チラシ配りのバイトを街角で見かけるたび、「なってないぜ」と呆れます。
彼らは、通行人と区別の付かない地味な服装で、何の興味も惹かれない宣伝文句を、小さな声で呟いています。これでチラシを受け取ってもらえるでしょうか?否です。
チラシを受け取ってもらうには、通行人が通り過ぎるわずか数秒の間に、「チラシを手にしたい」という欲求を喚起させねばなりません。
この点を良く理解しているのが、ホットペッパーです。
ホットペッパーのチラシ配りは、まず赤く目立つのぼりを掲げています。さらに彼ら自身も赤い帽子にジャンパーを身に付けています。これにより、遠くからでも「あ、ホットペッパーだ」と認知できるようにしています。
そして人混みの中でも10mは通る大きな声で、3~5秒程度の売り文句を伝えます。その内容も、「駅周辺で使えるクーポンが満載」といった、メリットをイメージしやすいものです。
これらの戦略により、彼らは通行人に対して10~20秒程度のアプローチができます。

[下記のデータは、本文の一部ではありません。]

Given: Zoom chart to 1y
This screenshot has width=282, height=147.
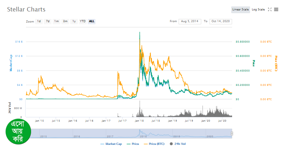Looking at the screenshot, I should click(74, 21).
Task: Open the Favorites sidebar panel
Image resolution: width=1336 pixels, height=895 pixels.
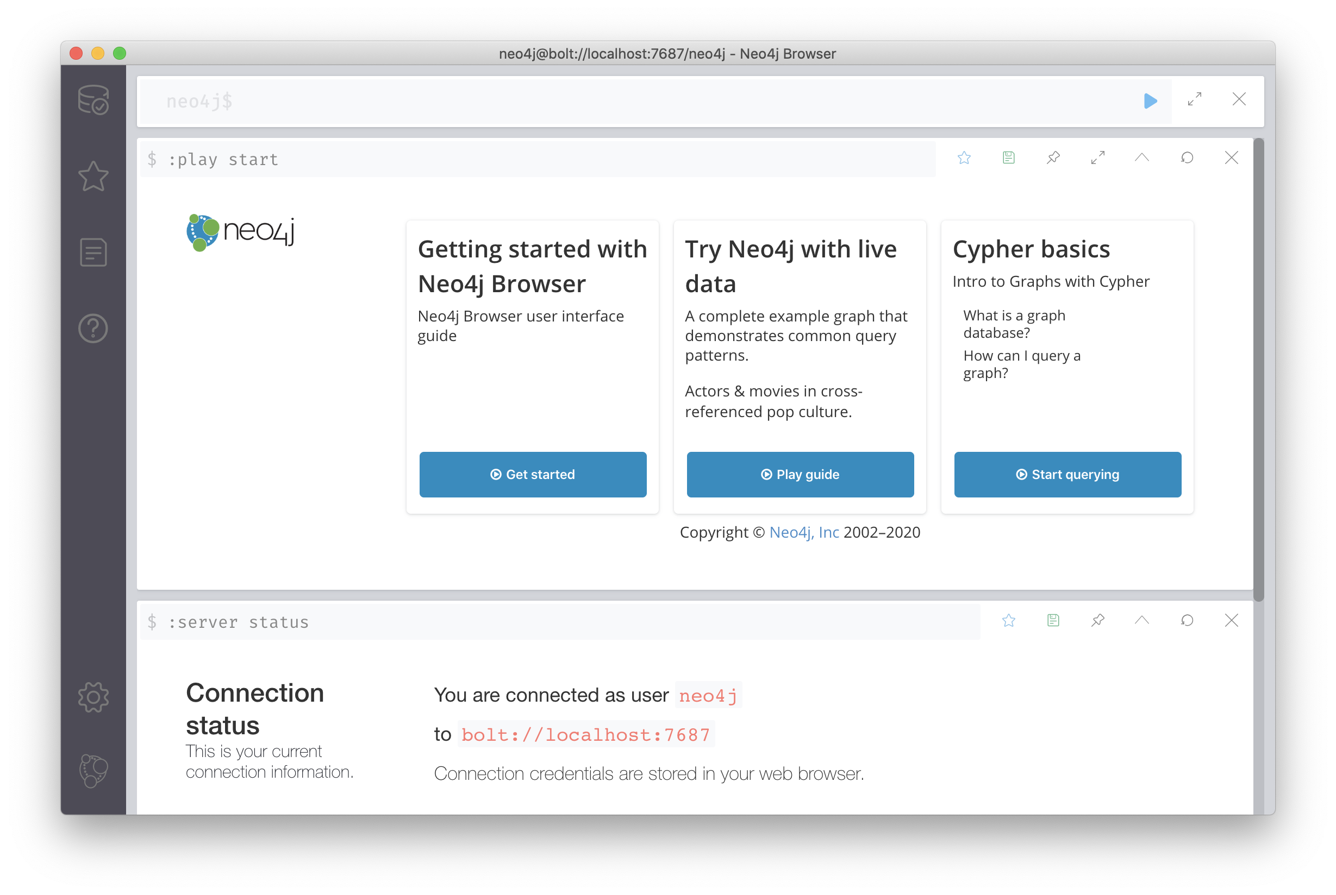Action: click(93, 177)

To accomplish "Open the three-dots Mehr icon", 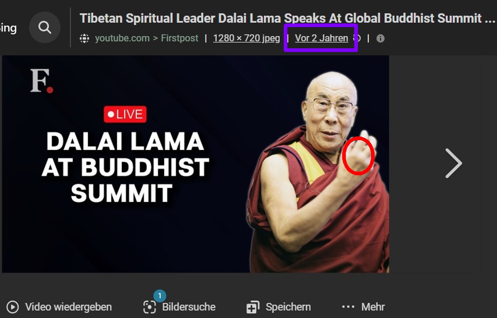I will [348, 307].
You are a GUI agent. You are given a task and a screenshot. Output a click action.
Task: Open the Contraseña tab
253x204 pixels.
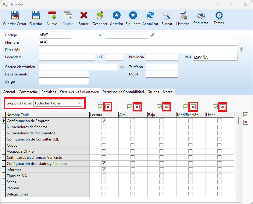coord(28,92)
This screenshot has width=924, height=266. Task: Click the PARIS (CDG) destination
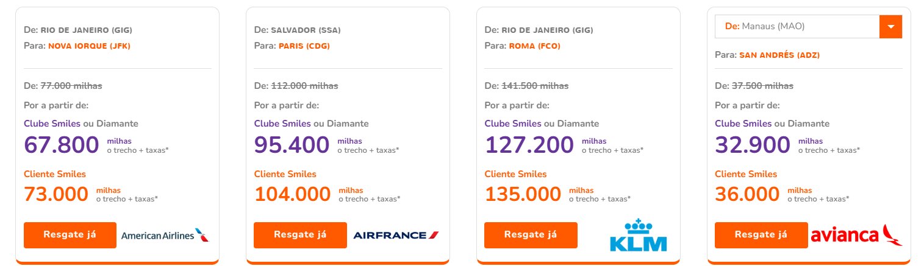(x=304, y=46)
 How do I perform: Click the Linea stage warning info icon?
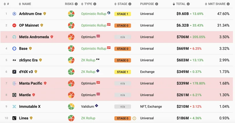(x=134, y=118)
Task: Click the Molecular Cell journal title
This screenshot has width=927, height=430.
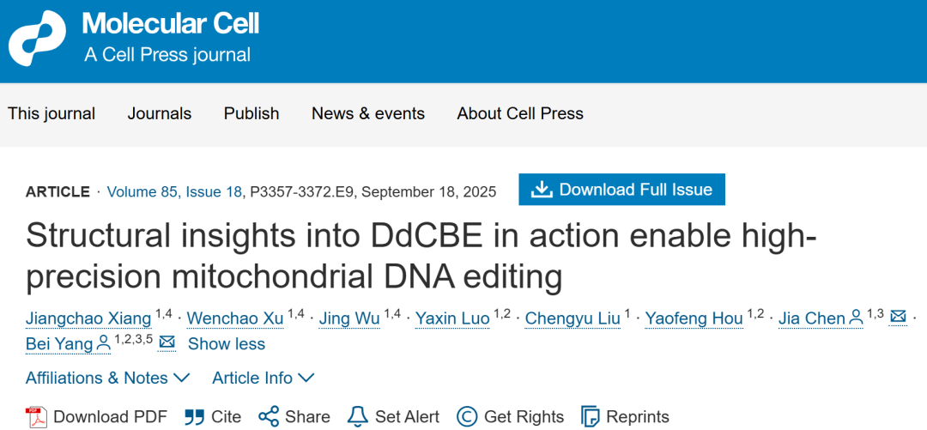Action: tap(171, 24)
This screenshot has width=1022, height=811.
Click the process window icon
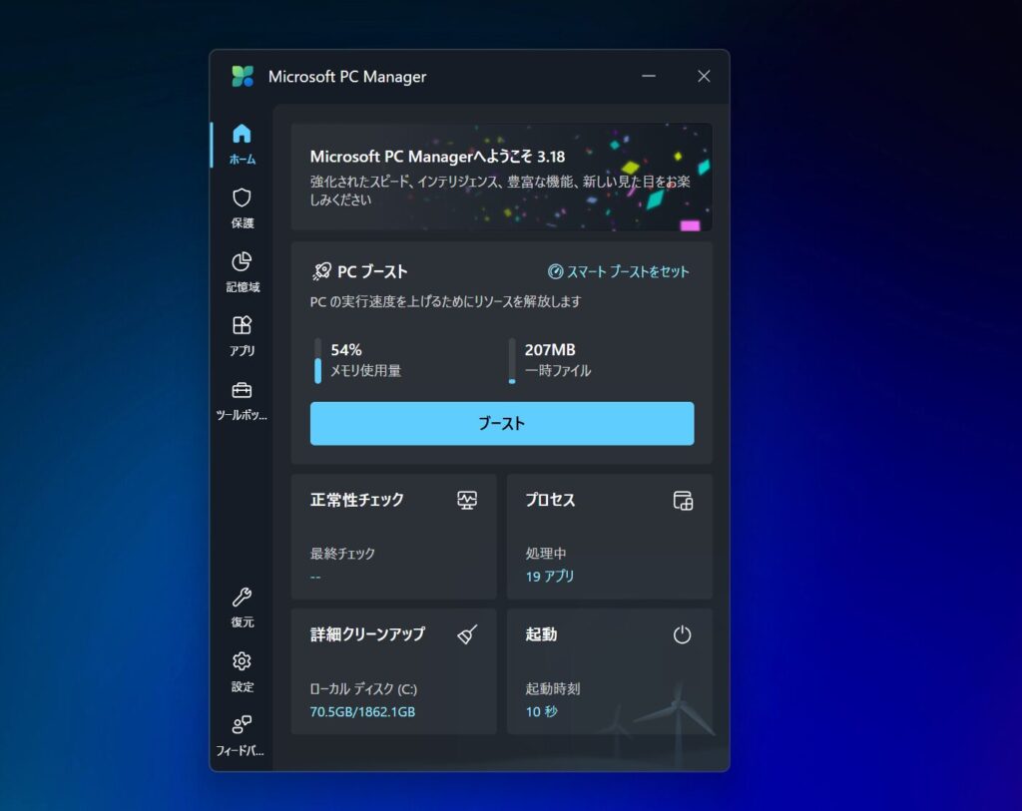pos(683,501)
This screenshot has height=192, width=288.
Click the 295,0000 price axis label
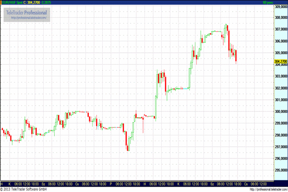coord(280,170)
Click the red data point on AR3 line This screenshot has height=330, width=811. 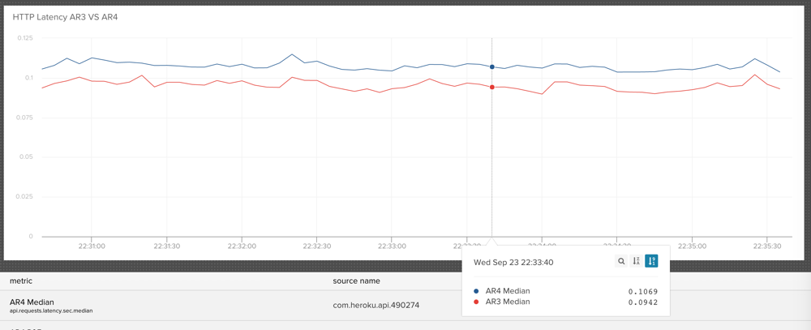(492, 88)
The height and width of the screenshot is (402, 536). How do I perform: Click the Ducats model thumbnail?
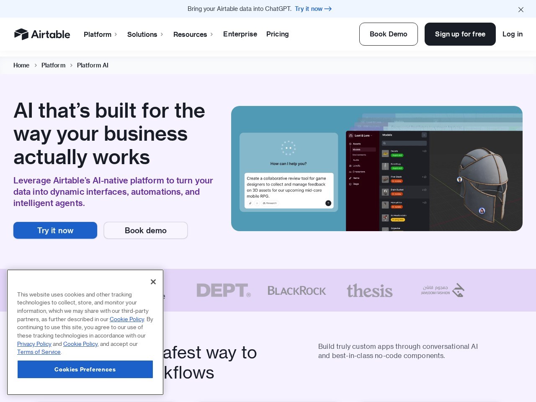385,153
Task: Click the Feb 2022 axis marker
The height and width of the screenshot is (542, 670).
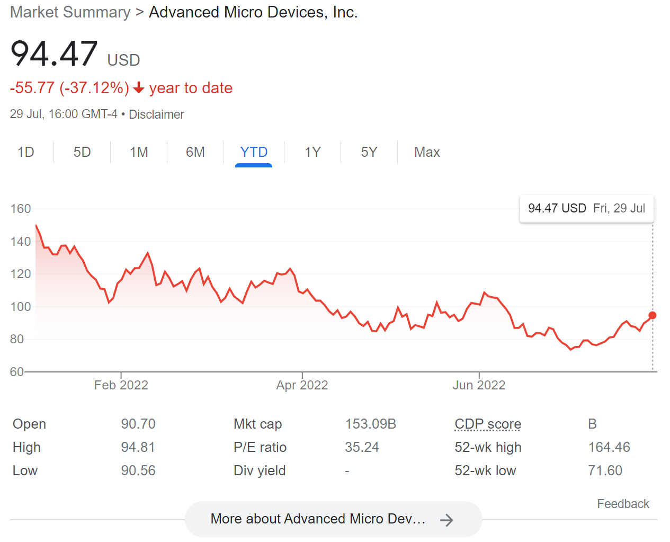Action: pos(121,385)
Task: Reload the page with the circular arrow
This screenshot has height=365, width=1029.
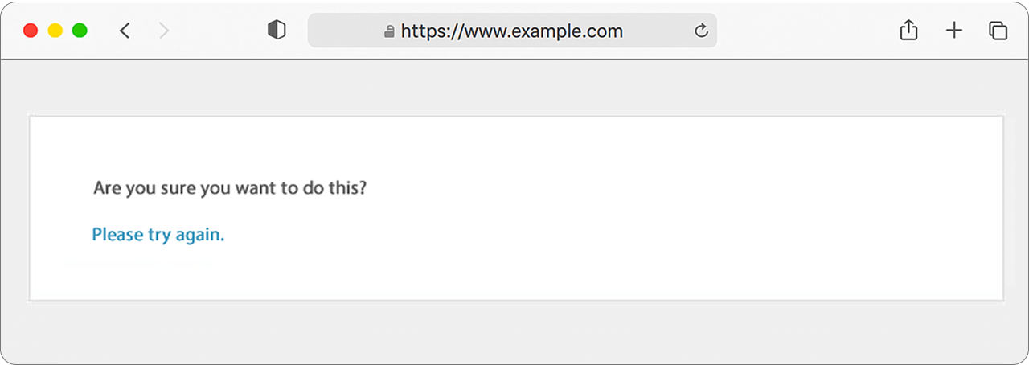Action: [701, 31]
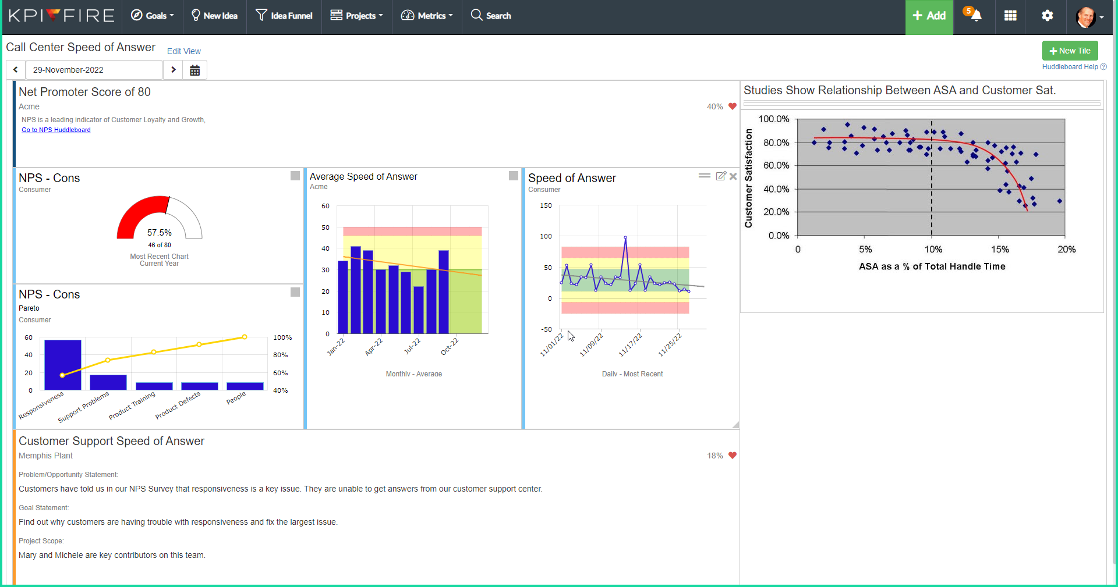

確実に存在に気づかせ、興味を惹くのに十分な時間を作り出しています。先述の、存在に気づかれることすら無いチラシ配りとは、成果も段違いでしょう。
世の中のチラシ配りは、こうした**「ホットペッパー戦略」**を見習うべきです。
ここまで書いておいてなんですが、僕はどんなチラシ配りもスルーしています。チラシやクーポンはネットでゲットする派なので…。
唯一の例外は托鉢 (たくはつ) 中の僧侶です。
彼らを見かけると、何も語られていないのにコインを投入したくなります。何かを受け取るどころか、こちらから与えたくなるのです。ホットペッパー戦略を超える引力を、托鉢僧は秘めているとしか思えません。
この謎の力については、まだ原理が分かっていません。分析が終わり次第、**「托鉢僧戦略」**として発表する予定だぶつ。